Goal of the exercise:
Reproduce the stretch of material from the line containing "Where should I click to: Click the −0.05" through the line containing "[x=2152, y=521]", substituting "chart" for every occurrence of "plot" and leaving everything else unchanged.

--- start of Records for processing ---

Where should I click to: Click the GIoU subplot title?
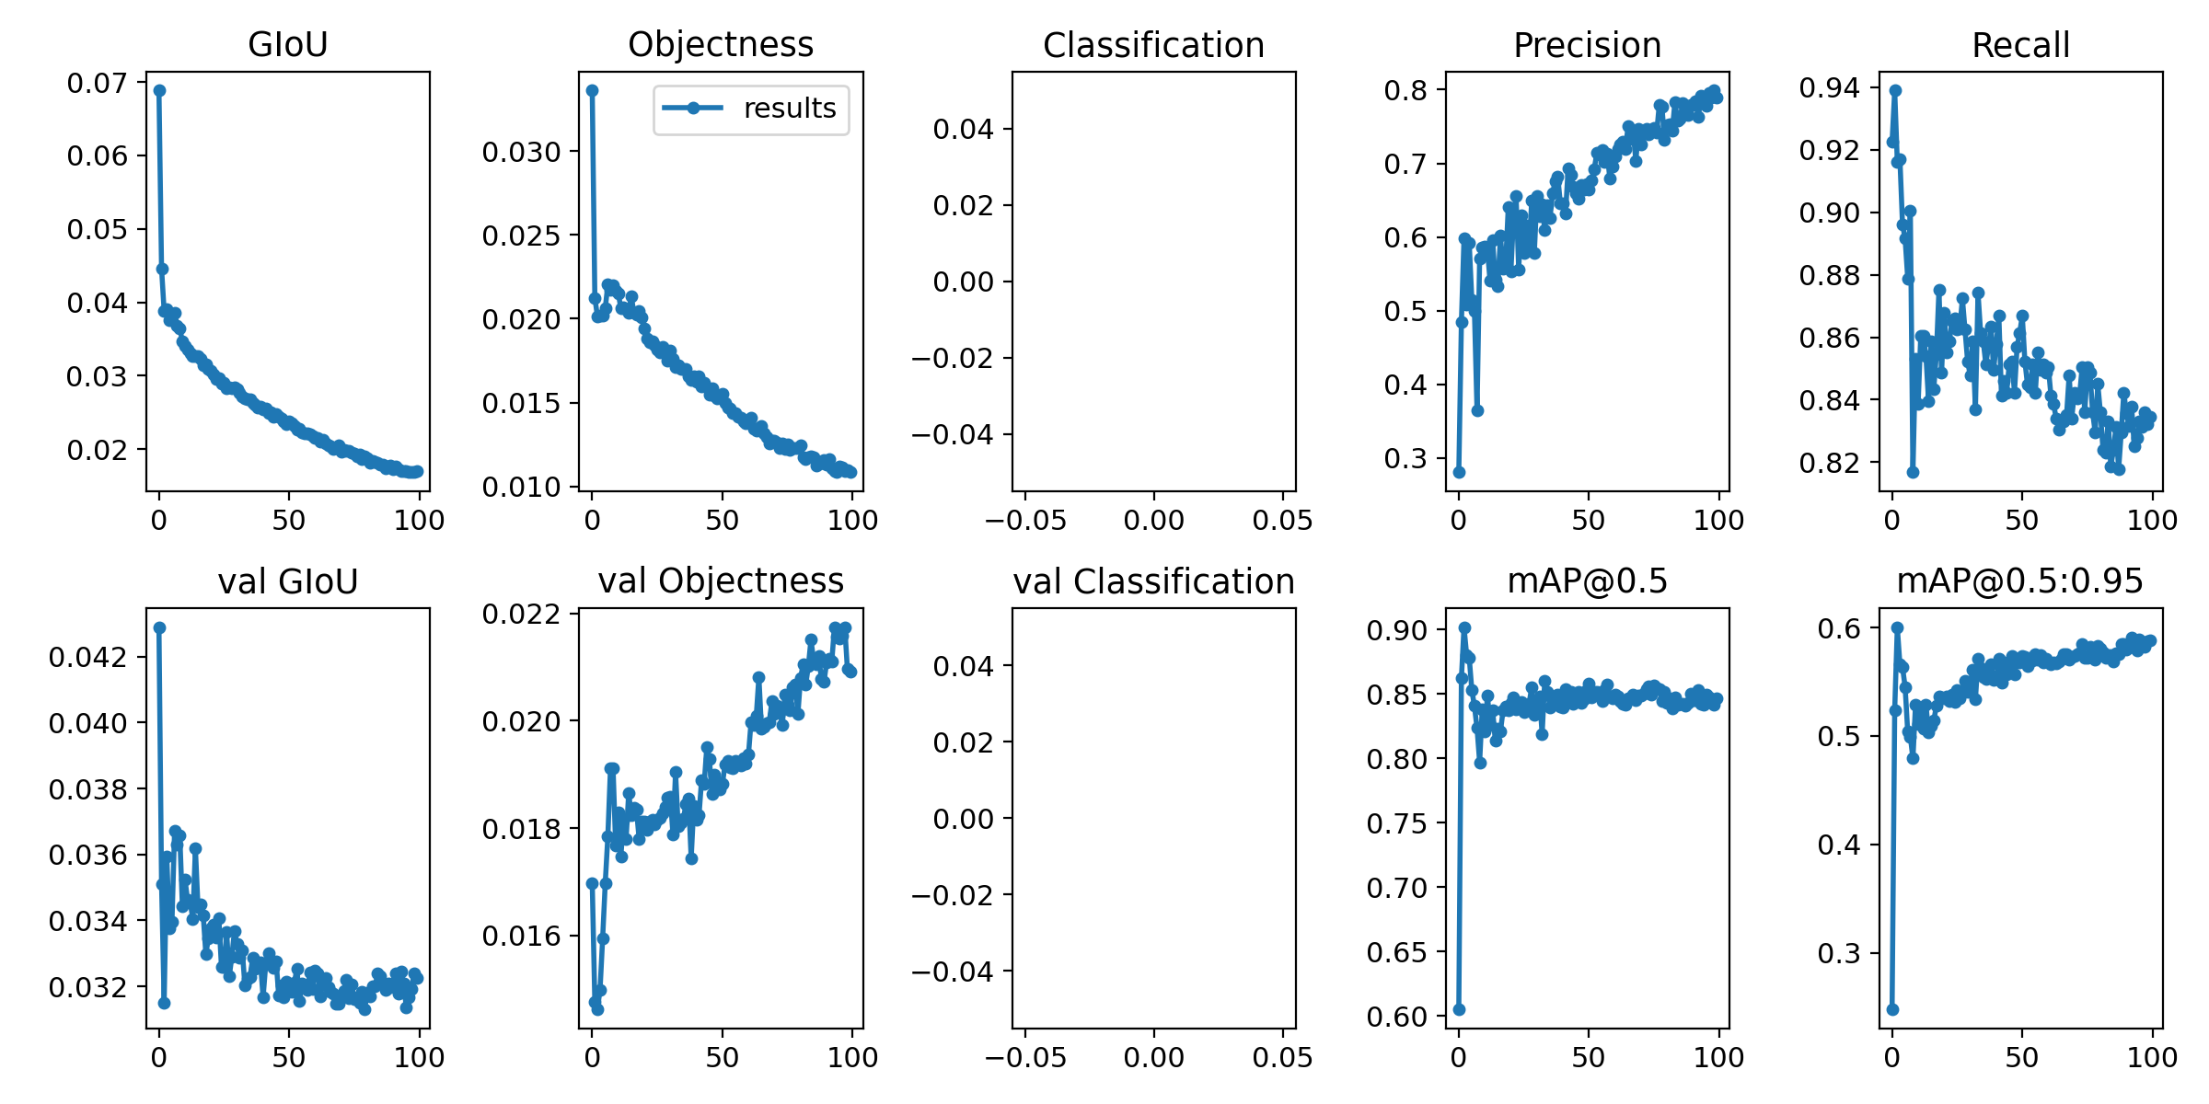[x=288, y=44]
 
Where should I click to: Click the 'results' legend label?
[x=790, y=109]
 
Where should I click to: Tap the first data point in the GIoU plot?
[x=159, y=90]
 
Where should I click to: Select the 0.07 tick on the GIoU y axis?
[x=97, y=84]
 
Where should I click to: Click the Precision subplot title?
[x=1587, y=45]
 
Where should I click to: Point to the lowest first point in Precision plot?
[x=1459, y=472]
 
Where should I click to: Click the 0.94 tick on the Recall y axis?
[x=1829, y=88]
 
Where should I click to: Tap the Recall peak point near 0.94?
[x=1895, y=90]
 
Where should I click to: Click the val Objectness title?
[x=721, y=581]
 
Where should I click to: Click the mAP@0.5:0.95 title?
[x=2020, y=581]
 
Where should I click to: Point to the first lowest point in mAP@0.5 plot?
[x=1459, y=1009]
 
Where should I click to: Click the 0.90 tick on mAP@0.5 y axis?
[x=1396, y=631]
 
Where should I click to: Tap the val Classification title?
[x=1153, y=581]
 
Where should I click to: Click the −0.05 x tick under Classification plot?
[x=1024, y=521]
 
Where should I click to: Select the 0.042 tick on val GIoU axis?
[x=87, y=658]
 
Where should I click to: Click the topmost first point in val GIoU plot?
[x=159, y=627]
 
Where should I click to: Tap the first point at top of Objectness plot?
[x=592, y=90]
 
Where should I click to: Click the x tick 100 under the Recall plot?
[x=2152, y=521]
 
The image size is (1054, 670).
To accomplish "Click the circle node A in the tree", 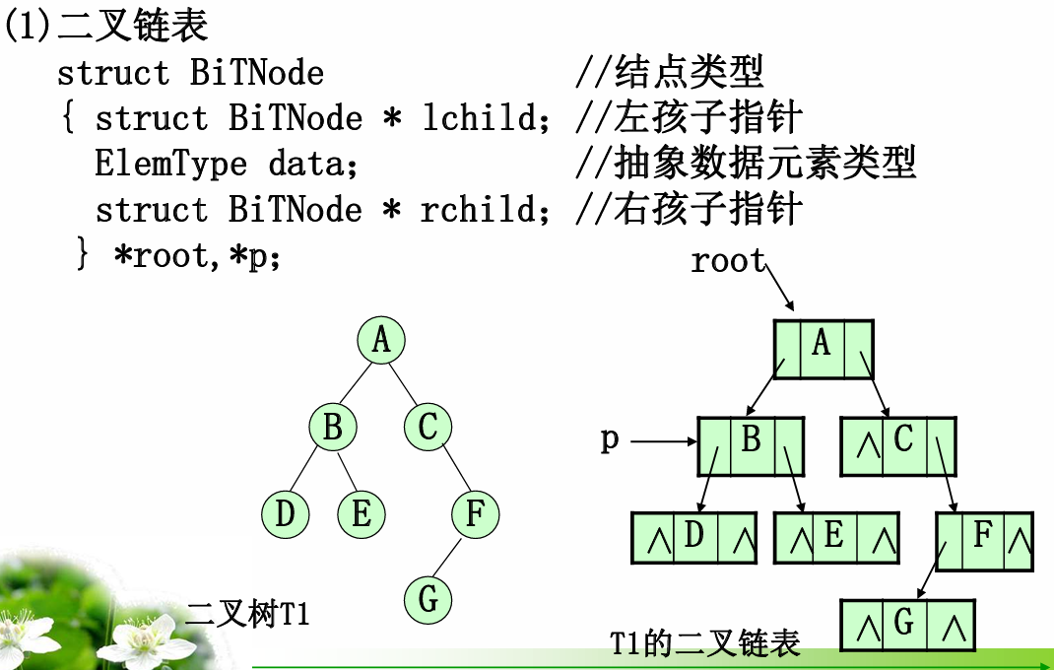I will [381, 341].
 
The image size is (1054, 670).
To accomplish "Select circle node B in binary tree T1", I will [333, 428].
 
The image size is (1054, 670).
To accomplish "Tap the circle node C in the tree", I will [428, 428].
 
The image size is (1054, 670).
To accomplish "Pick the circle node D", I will [286, 514].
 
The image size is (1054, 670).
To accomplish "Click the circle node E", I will [362, 514].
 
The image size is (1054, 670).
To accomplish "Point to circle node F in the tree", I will [476, 513].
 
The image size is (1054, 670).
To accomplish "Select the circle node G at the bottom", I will [428, 598].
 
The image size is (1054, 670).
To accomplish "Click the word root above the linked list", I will [728, 261].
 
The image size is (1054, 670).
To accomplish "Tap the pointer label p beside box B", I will [610, 439].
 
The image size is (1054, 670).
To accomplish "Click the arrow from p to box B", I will [663, 442].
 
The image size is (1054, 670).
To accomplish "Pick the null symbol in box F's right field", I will [1020, 541].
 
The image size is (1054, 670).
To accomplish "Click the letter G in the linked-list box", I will [904, 623].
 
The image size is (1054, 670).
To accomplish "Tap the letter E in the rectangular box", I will [834, 536].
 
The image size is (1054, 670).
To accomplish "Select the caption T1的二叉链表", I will [705, 644].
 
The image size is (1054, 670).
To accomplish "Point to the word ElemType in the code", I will [170, 164].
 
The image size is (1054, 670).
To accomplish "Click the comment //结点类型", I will [670, 73].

--- end of Records for processing ---

Solution for this task:
Where should I click to: Click the −0.05 x tick under Classification chart?
[x=1024, y=521]
 
Where should I click to: Select the 0.042 tick on val GIoU axis?
[x=87, y=658]
 
Where should I click to: Click the topmost first point in val GIoU chart?
[x=159, y=627]
 
Where should I click to: Tap the first point at top of Objectness chart?
[x=592, y=90]
 
Where should I click to: Click the x tick 100 under the Recall chart?
[x=2152, y=521]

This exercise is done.